▶ **Input material**
____________

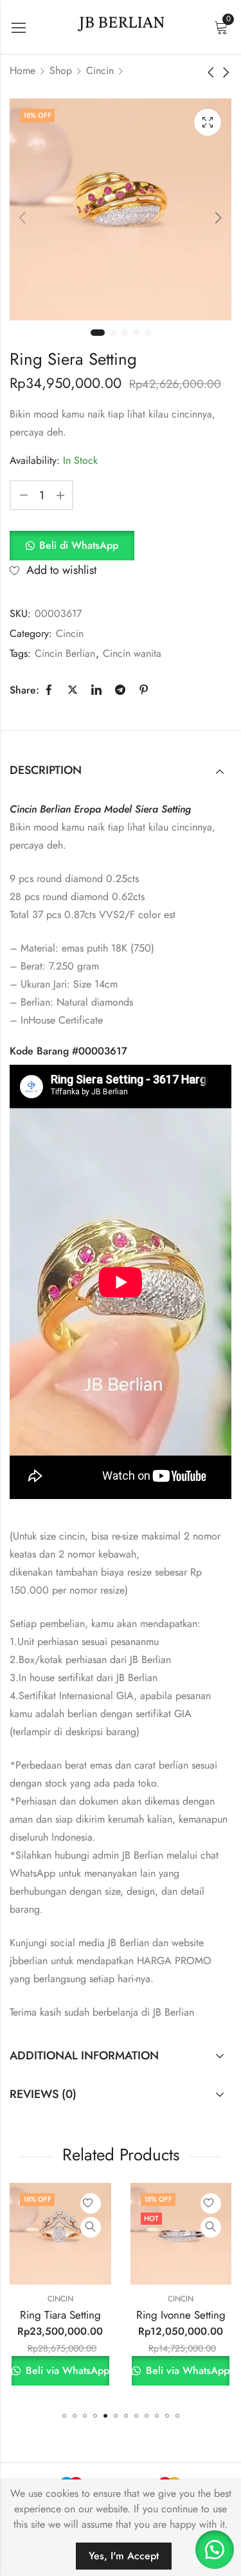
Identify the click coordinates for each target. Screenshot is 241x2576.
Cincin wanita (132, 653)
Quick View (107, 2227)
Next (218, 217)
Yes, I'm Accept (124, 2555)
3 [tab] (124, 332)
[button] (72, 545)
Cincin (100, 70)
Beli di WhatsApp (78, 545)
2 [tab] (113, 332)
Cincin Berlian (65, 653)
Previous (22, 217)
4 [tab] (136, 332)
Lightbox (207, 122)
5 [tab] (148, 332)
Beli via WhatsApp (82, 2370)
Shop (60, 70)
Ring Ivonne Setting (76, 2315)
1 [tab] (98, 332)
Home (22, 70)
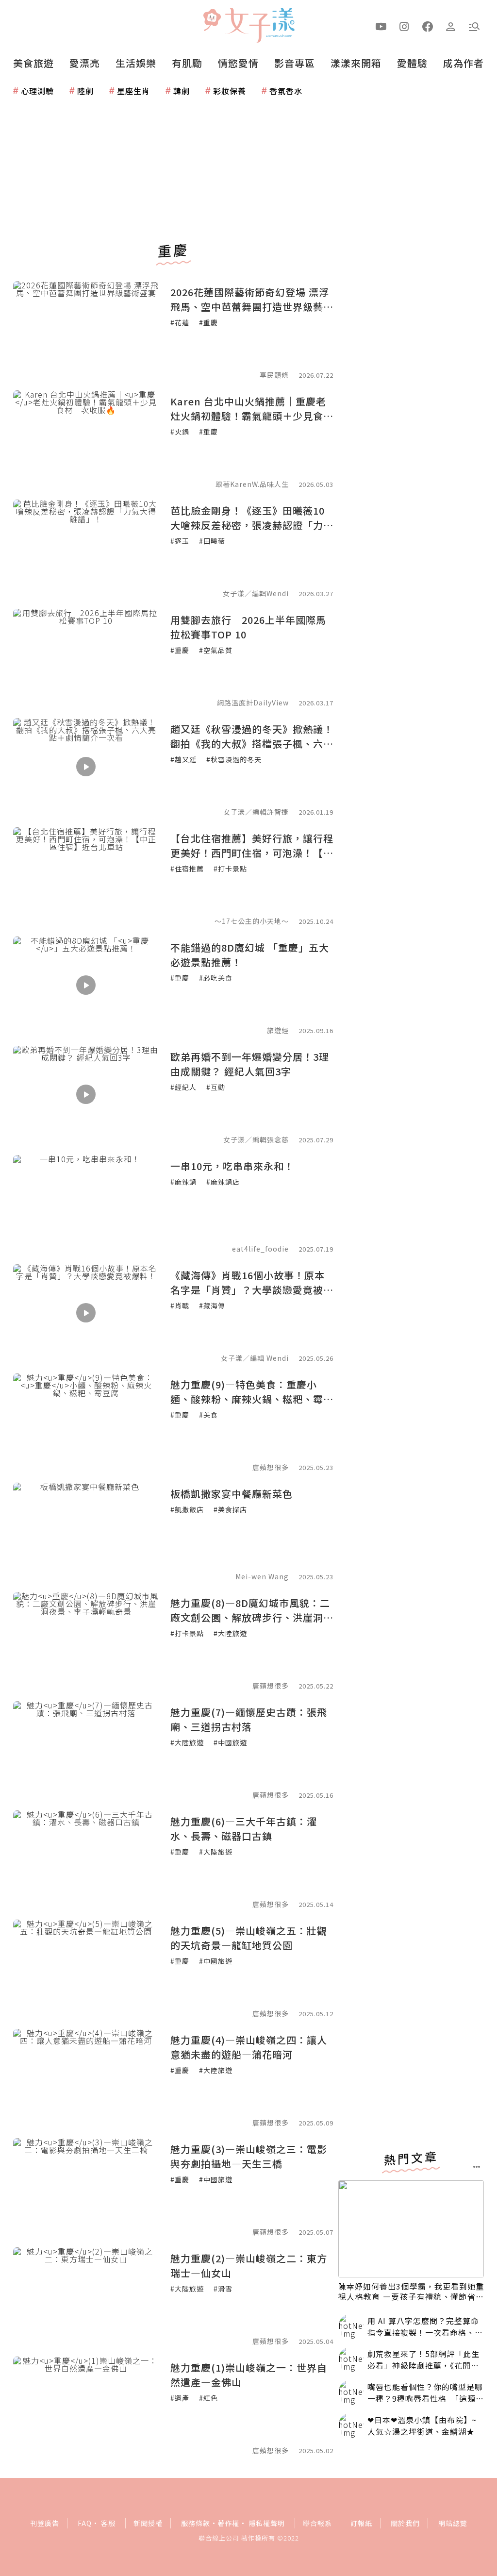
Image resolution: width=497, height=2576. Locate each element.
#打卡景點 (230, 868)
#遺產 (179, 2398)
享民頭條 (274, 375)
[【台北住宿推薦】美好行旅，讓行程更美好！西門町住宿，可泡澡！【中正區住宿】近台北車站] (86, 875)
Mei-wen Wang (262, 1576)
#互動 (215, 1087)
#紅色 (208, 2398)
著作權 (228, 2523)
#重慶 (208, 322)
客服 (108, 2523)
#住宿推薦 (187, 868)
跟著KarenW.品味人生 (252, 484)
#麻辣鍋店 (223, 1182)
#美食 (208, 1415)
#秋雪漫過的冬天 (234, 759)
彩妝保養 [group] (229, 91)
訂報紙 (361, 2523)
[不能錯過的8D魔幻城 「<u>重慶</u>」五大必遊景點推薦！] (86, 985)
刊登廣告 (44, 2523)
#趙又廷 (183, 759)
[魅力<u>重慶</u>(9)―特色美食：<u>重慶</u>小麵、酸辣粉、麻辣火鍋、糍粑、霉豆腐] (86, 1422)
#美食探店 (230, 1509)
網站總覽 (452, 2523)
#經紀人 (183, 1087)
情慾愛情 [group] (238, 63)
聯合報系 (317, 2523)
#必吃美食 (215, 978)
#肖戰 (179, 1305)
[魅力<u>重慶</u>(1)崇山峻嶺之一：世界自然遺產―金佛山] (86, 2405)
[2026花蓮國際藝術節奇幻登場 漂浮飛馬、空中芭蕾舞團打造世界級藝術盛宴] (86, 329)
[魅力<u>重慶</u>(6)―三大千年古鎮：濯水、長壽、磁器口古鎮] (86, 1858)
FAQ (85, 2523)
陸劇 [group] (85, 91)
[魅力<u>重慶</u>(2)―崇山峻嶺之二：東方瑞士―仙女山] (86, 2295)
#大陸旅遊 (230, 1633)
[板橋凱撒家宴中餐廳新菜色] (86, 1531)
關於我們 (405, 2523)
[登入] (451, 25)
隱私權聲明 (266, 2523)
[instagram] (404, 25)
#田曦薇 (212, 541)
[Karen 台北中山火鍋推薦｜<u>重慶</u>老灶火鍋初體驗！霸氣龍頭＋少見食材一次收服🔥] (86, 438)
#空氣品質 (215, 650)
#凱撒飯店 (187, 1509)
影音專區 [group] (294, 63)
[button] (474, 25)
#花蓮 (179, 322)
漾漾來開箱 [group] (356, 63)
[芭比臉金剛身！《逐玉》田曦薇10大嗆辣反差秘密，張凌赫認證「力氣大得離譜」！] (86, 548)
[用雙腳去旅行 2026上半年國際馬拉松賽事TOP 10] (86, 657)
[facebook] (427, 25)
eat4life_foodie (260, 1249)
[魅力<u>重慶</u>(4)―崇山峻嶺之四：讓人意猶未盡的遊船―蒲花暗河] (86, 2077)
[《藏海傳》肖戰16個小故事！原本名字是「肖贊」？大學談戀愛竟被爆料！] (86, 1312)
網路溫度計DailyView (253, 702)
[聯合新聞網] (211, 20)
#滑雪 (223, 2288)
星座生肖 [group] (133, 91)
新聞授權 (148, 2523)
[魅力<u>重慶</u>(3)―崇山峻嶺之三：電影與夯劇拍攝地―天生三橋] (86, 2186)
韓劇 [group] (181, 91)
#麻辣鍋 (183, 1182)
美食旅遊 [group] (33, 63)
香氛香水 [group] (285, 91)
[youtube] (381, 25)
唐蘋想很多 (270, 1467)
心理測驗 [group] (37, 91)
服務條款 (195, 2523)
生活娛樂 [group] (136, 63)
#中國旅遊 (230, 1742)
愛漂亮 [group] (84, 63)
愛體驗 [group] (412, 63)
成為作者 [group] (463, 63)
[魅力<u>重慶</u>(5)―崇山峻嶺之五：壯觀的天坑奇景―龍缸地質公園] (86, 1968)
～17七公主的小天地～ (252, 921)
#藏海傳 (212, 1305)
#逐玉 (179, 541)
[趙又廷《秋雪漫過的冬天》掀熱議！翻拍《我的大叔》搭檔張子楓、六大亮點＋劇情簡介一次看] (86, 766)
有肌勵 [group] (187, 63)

____________

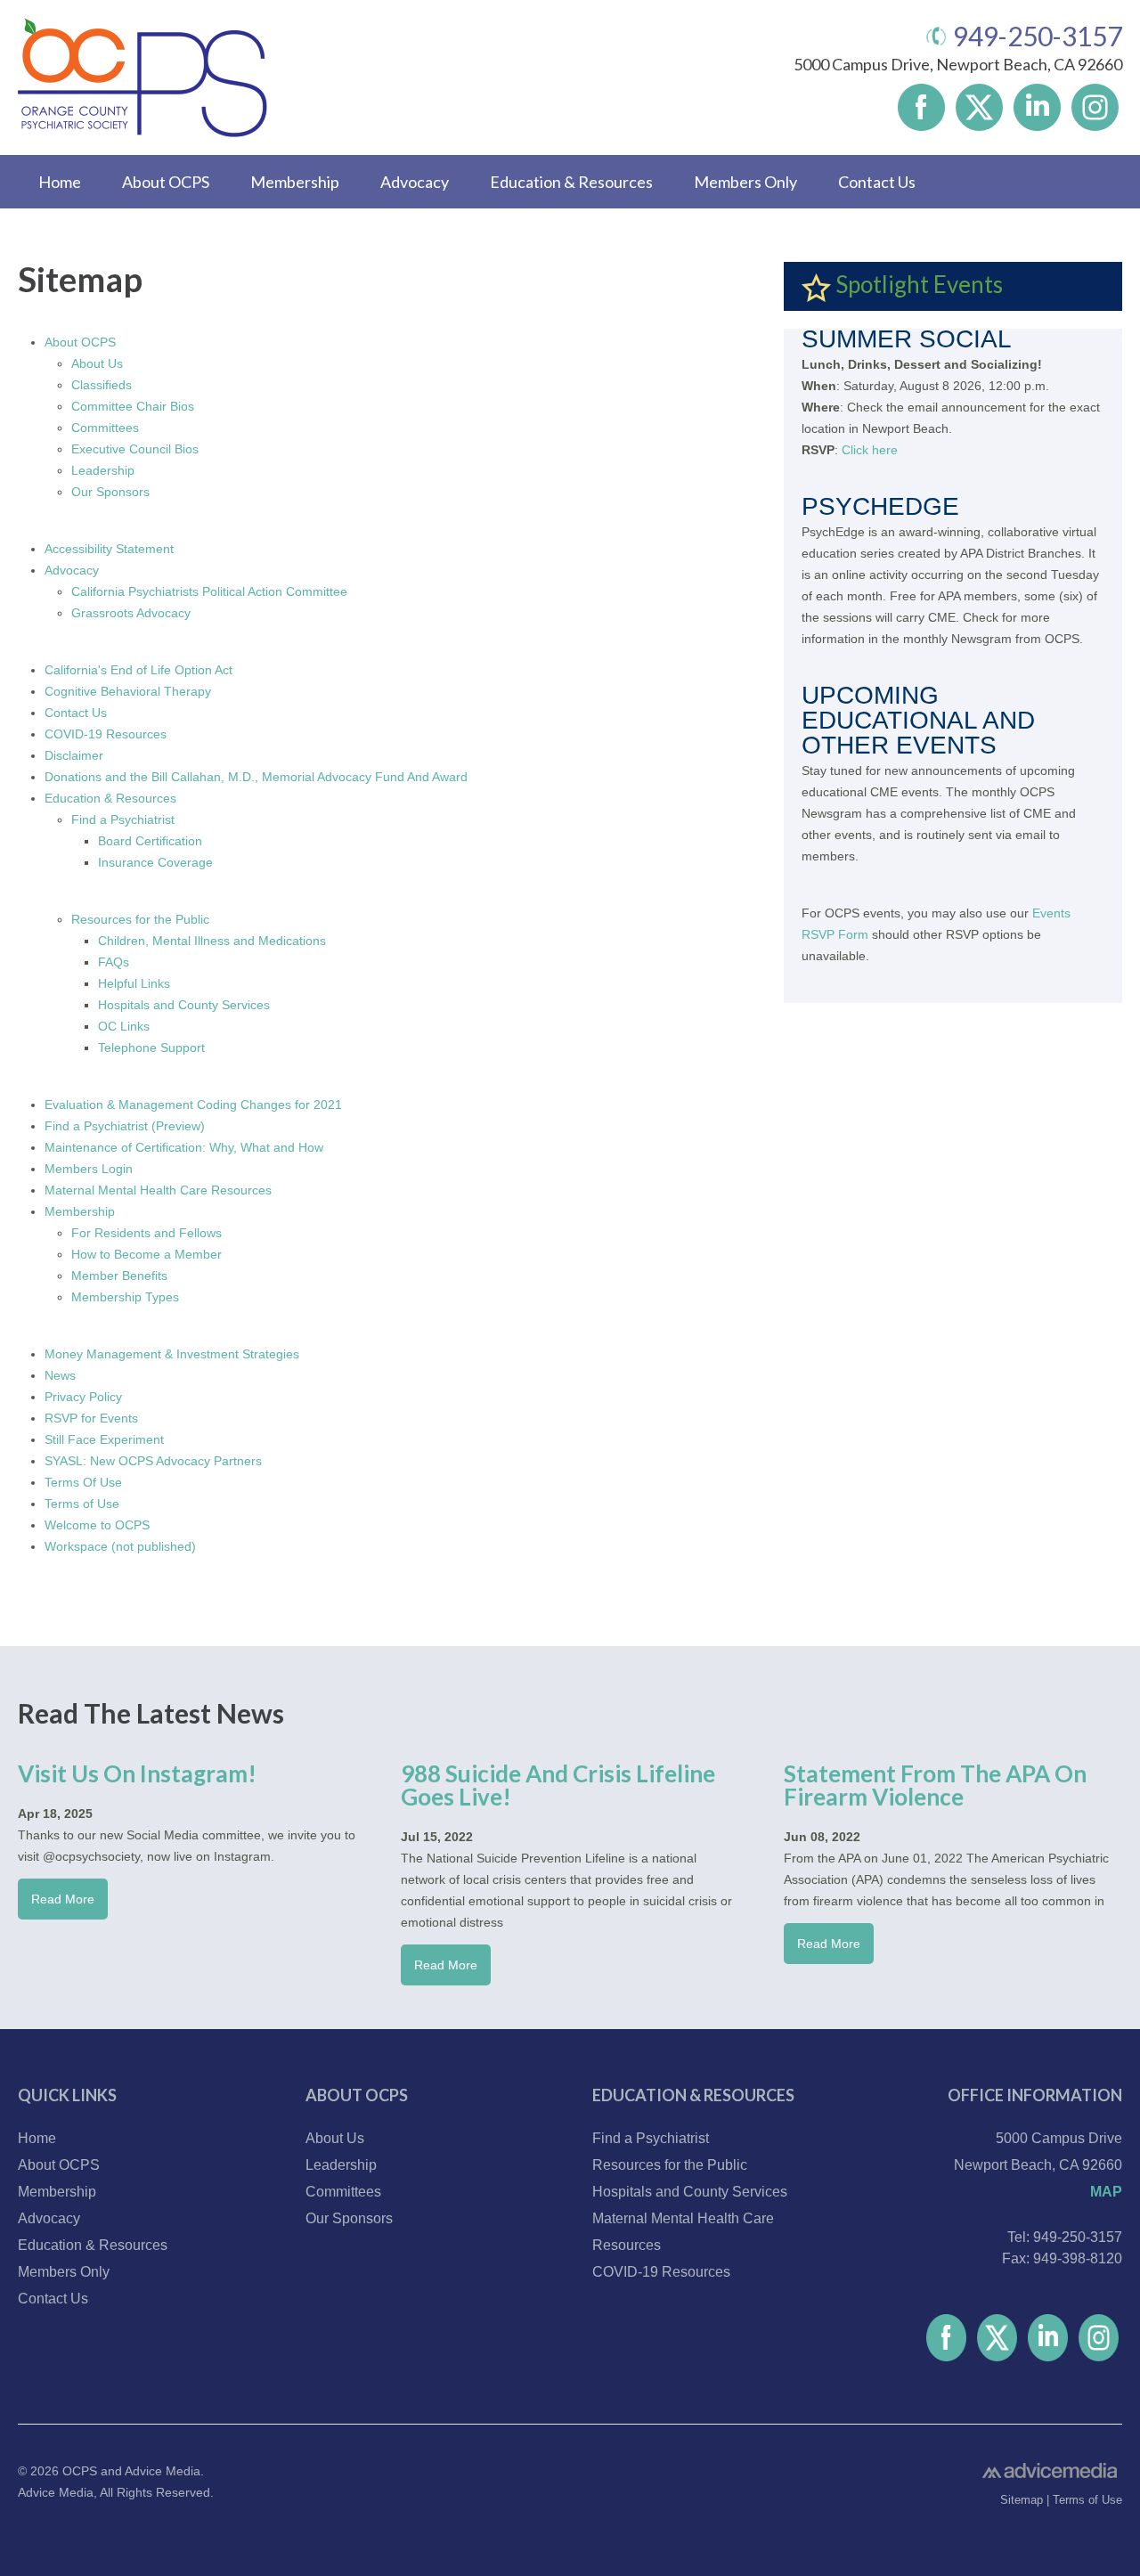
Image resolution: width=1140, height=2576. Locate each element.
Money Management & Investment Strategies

____________

▶ **Work order**
If a line above contains the word "Locate", list it.

▶ **Exercise solution**
Image resolution: width=497, height=2576. Locate each element.
Image resolution: width=1140, height=2576. Locate each element.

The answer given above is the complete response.